SleekXMPP and slixmpp
A Python library and its fork: also not reusable as a library from arbitrary programs, but supports EXTERNAL and SCRAM methods, and many pluggable XEPs. Used by Poezio.
Telepathy's Gabble
While not included into the comparison (and probably wouldn't look well there: seems to lack at least XEP-0198, and PRs hanging with no activity for months), it is noteworthy for its reusability via a D-Bus interface. There's also a related wocky library, though I'm not sure what it does or supports.
Another feature-rich C++ library (and a client based on it), but no C API, and depends on Qt (including its event loop, apparently).

Improving the software

As it often happens, the existing implementations are imperfect, and their architectures are restrictive, yet there's also too many of them – leading to a lot of effort duplication, and multiple half-baked implementations.

In this situation it doesn't seem wise to make new clients, libraries, or protocols, and perhaps more effort should be put into incremental improvement – which may be hard and boring, but still better than poorly reinventing the wheel yet again.

Although as of 2020, I started writing rexmpp, a reusable XMPP library providing an asynchronous C API and often-missing but important functionality.

Server configuration

I'm using Prosody, since it supports plenty of extensions and doesn't require too many resources, and generally nice/handy to use. In addition to all the "recommended" and "nice to have" modules in the configuration, I'm enabling "proxy65" to get reliable file transfer (for clients who are behind NAT) with XEP-0234: Jingle File Transfer (XEP-0260: Jingle SOCKS5 Bytestreams Transport Method; ICE-TCP would have worked as well, but only ICE-UDP seems to be specified/used for XMPP; XEP-0261: Jingle In-Band Bytestreams Transport Method should work too, but clients seem to fail to use it). The "smacks" module is important for reliable message delivery, "cloud_notify" may be handy for "pull notifications" on mobile phones, and "turncredentials" helps to point a TURN server if there is one for clients (which should provide relatively reliable Jingle calls; coturn is easy to set). The "muc" component should be enabled to provide multi-user chats (XEP-0045), and "http_upload" -- for HTTP file upload (XEP-0363). Message Archive Management (XEP-0313) is also handy for clients that support it.

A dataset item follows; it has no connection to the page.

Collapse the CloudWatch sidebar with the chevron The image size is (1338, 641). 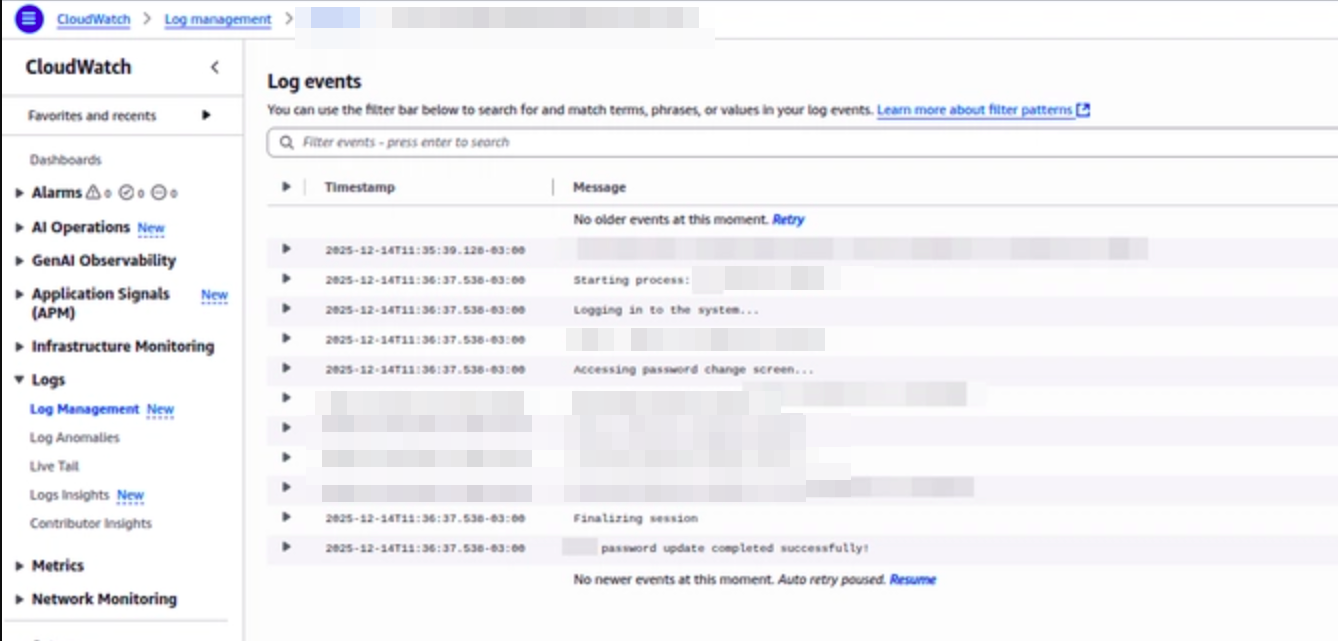(x=213, y=68)
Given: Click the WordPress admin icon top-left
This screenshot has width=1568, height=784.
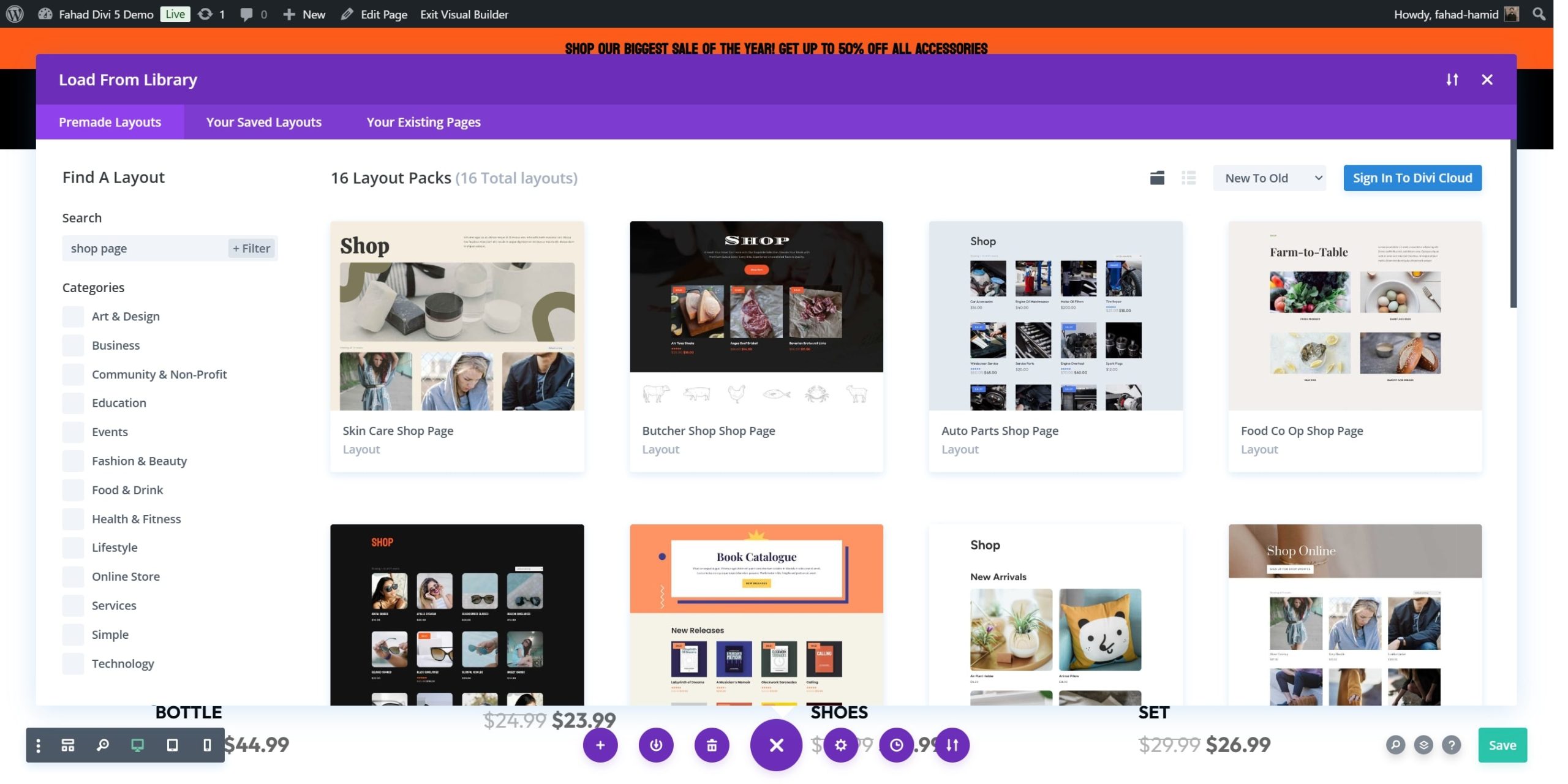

Unfortunately Jingle XTLS was abandoned, and those SOCKS5 connections wouldn't be encrypted at all on their own (neither would ICE-UDP ones, but at least there's SRTP for encrypted audio/video calls). In-band bytestreams may be preferable for encrypted (even though less efficient) file transfers, but that's up to clients. XEP-0391: Jingle Encrypted Transports is another solution to this.

DANE TLSA records can be useful to set, if DNSSEC is used. One nice option for an authoritative name server (that supports both DNSSEC with automatic signing and dynamic DNS updates) is knot DNS.

The private server setup documentation contains more precise instructions and configuration.